Reading text
# Meet Meg, our 6-month-old Collie puppy



## CarmeeKitty (Feb 22, 2008)

In February, we got a collie puppy named Nutmeg (we call her Meg). She was 3 1/2 months when we got her, and now she's almost 6 months and growing fast! She's very sweet, pretty calm (though she does enjoy a good playing session), and gentle, but has a tendency to steal treats from her treat cabinet! I thought I'd share some pictures. 

































Continuing in the next post...


----------



## CarmeeKitty (Feb 22, 2008)

Continuing in next post...


----------



## CarmeeKitty (Feb 22, 2008)

^ Meg as a little puppy








^ Meg on her bed with her friend, a Goldendoodle.


----------



## sheltiemom (Mar 13, 2007)

She's gorgeous! I love color headed whites....I guess they call them that in collies too?


----------



## CarmeeKitty (Feb 22, 2008)

Thank you!  She's flattered.
The breeder called her a white-sable, but maybe they refer to them as color-headed whites, too, I'm not sure...


----------



## borzoimom (May 21, 2007)

She is pretty! Is she spayed yet?


----------



## CarmeeKitty (Feb 22, 2008)

Exercise set
1. List every distinct username that posts in the collie puppy thread.
2. Reproduce word for word the stretch of the collie puppy thread from "In February, we" through "share some pictures.".

Information provided
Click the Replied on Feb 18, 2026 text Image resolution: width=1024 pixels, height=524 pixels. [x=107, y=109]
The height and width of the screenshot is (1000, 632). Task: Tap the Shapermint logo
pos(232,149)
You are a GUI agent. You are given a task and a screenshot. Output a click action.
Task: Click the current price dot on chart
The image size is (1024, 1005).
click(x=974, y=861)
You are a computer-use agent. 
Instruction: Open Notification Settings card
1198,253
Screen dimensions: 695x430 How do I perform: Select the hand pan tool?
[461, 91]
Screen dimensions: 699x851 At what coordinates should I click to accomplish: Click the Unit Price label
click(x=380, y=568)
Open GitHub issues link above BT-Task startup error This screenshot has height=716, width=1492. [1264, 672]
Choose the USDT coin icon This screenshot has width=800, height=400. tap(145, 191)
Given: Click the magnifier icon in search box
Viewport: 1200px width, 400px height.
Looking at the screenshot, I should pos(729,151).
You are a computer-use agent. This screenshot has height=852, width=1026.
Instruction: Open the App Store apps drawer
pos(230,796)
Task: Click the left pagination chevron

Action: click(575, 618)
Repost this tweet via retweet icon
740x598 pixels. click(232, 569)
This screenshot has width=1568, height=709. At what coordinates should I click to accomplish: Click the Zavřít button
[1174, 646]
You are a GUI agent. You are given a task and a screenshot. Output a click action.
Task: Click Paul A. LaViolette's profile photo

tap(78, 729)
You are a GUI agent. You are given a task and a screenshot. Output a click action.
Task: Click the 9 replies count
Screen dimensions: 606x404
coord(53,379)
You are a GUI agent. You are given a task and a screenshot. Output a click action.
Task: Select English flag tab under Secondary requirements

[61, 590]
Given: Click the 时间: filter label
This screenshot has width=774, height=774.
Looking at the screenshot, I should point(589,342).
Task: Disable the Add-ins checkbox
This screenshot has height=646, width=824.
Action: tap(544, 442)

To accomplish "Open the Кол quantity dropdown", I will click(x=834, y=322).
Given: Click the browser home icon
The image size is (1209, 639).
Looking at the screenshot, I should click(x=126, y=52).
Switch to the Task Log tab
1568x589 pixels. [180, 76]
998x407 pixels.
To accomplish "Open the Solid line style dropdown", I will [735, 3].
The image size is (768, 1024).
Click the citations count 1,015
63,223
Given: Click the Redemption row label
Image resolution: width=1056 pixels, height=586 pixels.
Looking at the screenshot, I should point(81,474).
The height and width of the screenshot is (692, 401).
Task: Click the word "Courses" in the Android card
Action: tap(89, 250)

Final answers
1. CarmeeKitty, sheltiemom, borzoimom

2.
In February, we got a collie puppy named Nutmeg (we call her Meg). She was 3 1/2 months when we got her, and now she's almost 6 months and growing fast! She's very sweet, pretty calm (though she does enjoy a good playing session), and gentle, but has a tendency to steal treats from her treat cabinet! I thought I'd share some pictures.